Given this historical context, it does not necessarily follow that present-day medical professionals have a monopoly on wisdom – or even expertise – when it comes to how moral and ethical challenges might be best addressed. Indeed, it is perhaps the shifting nature of today's reproductive landscape that makes it imperative that patients, their families and healthcare professionals all develop an independence of thought. After all, if a degree of proportionality between the rights of the individual and those of the community is to be sought, it is essential that the views of as wide a societal spectrum as possible are canvassed.
But, as can be inferred from Scott (2018), the rate of change can be challenging, and reproductive technologies that are not yet legal loom on the horizon: ‘for instance, the moral and legal permissibility of nuclear genome editing technologies…to avoid serious genetic conditions in offspring… In these and other cases, questions will arise about the degree of need and the appropriate scope of autonomy’.
This appropriate scope of autonomy was considered by Gupta and Richters (2008), in relation to how assisted reproduction technology has transformed the female (potentially) ‘reproductive’ body into a ‘productive’ body, with marketable body parts, and they ask whether women ‘are “agents” (subjects) in control over their own bodies and owners of its parts or are they “victims” (objects) of the new technologies and the actors and factors which drive their use?’.
It could be argued that one expression of the agency discussed by Gupta and Richters (2008) is the freedom to indulge in so-called ‘procreative tourism’, a term coined in 1991 to describe individuals who assert their personal reproductive choices by ‘travelling from one institution, jurisdiction or country where treatment is not available to another institution, jurisdiction or country where they can obtain the kind of medically assisted reproduction they desire’ (Pennings, 2002). The more widespread this phenomenon, the louder the call for international measures to stop these movements, but Pennings (2002) favoured such tourism, contending that reproductive tourism is an expression of tolerance that prevents conflict between ‘the majority who imposes its view and the minority who claim to have a moral right to some medical service.’
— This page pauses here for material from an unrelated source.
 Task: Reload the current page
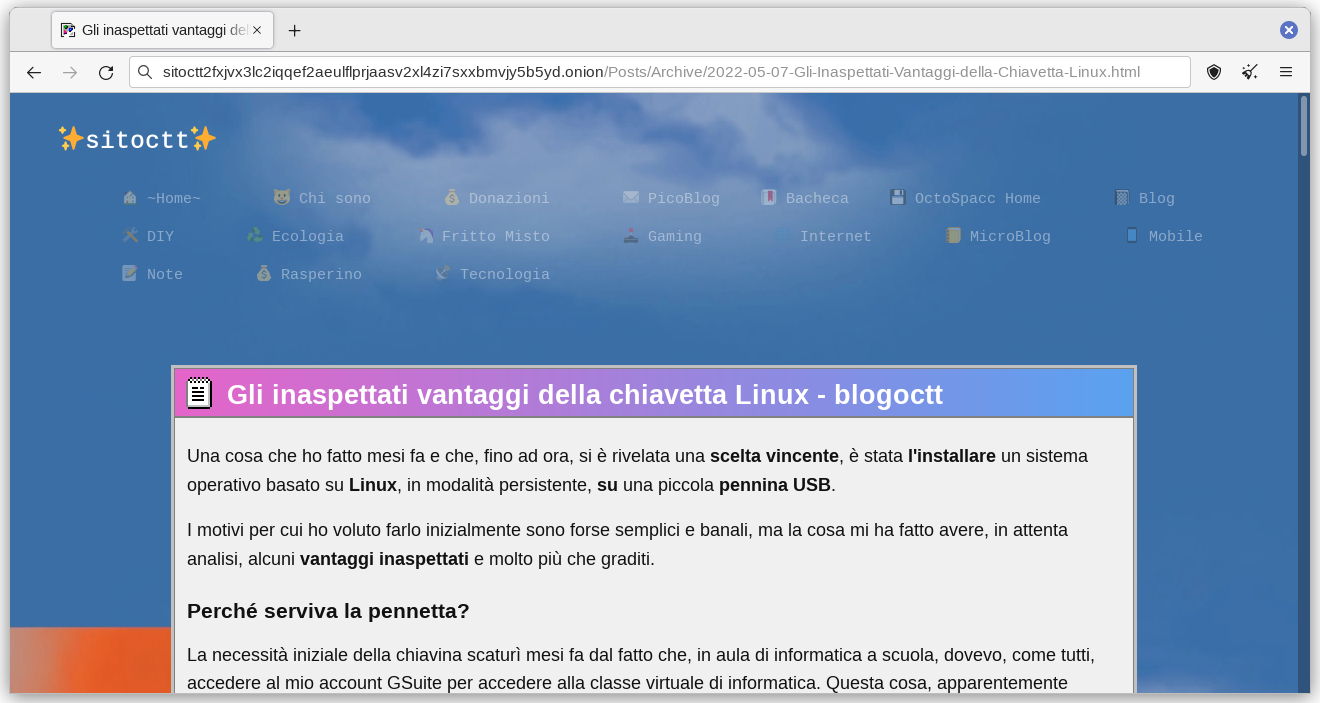tap(106, 72)
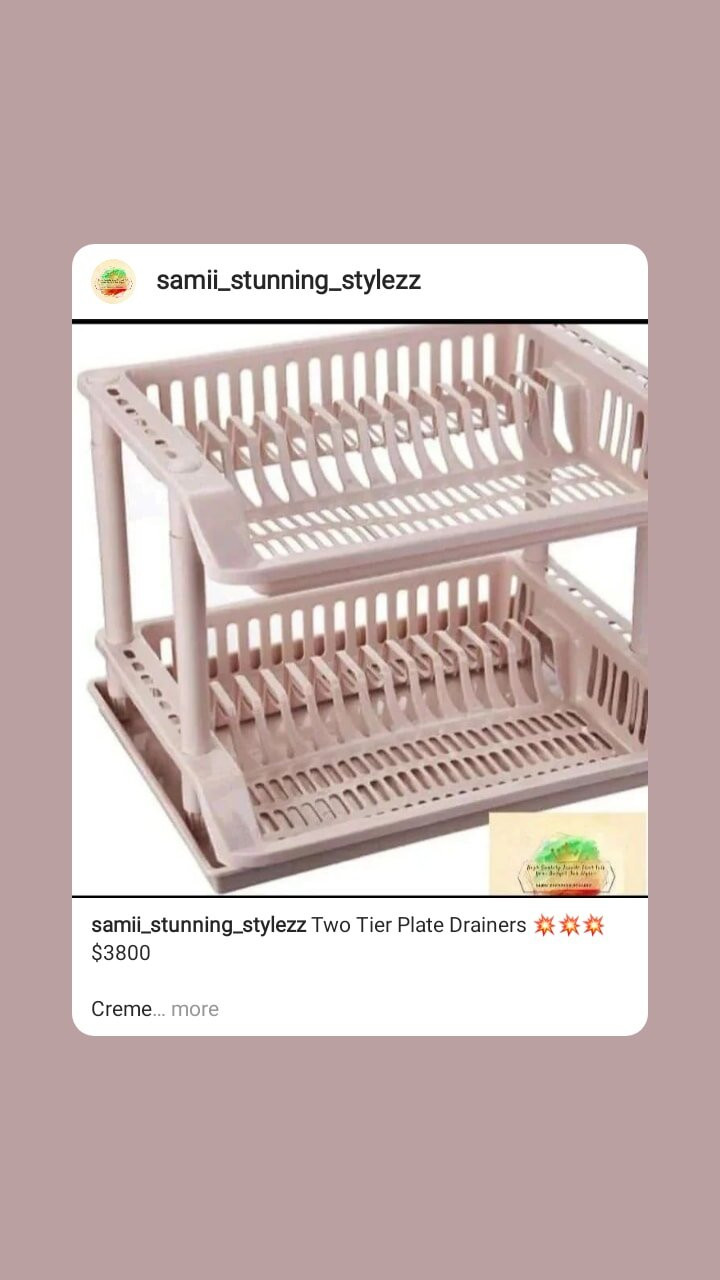Click the first explosion emoji in caption
The width and height of the screenshot is (720, 1280).
(x=544, y=925)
However, an assumed right to bodily autonomy is open to questioning from those who view assistive reproductive technology as a collaborative process involving a moral dimension. For example, one might consider egg or sperm donors, embryologists, fertility doctors etc as service providers who hold little, if any, meaningful parental relationship to off spring from assisted reproductive technology. However, Fahmy (2013) challenged this view by asserting a principle of procreative responsibility and suggesting that by considering all the participants in assisted reproductive technology as ‘accessories to procreation’ they are all ‘participating in a supply chain designed to bring about new persons’. As such, fertility industry standards ‘should be structured such that they permit, facilitate, and encourage agents to satisfy the requirements of procreative responsibility’ (Fahmy, 2013). It is a persuasive argument, yet as Singer (1979) made clear, while some people can display a sensitivity to general issues of justice and ethics, ‘others, for a variety of reasons, have only a limited awareness of such principles’.
But should a limited awareness disqualify a competent individual from expressing a view, especially if such an individual is an assisted reproductive technology participant, as described by Fahmy (2013)? Not necessarily, with Hall (2023) suggesting that ‘clinician and state join the non-sexual reproductive project at the point of triggering conception’ and claiming that having a child amounts to more than the provision and regulation of healthcare, ‘it generates rights and confers responsibilities on all who join this morally significant project’. Hall (2023) also made the interesting point that all collaborators in assisted reproductive technology can choose whether to participate or not, something that is intuitively understood in the sexual sense, but where non-sexual reproduction is concerned, it is ‘a pluralist pursuit that morally implicates more than the genetic and gestational contributors’.
How relevant is the foregoing to midwifery? The issue of bodily autonomy and the assertion of an assumed moral right to have a child through assisted reproductive technology raises questions both for prospective parents and – as Fahmy (2013) and Hall (2023) indicated – potential collaborators in the process. Waddington (1984) showed that the medical profession is not always an infallible exemplar when medical ethics are discussed, and it might be that as assisted reproductive technology evolves, midwives may be (willing or unwilling) participants in the process.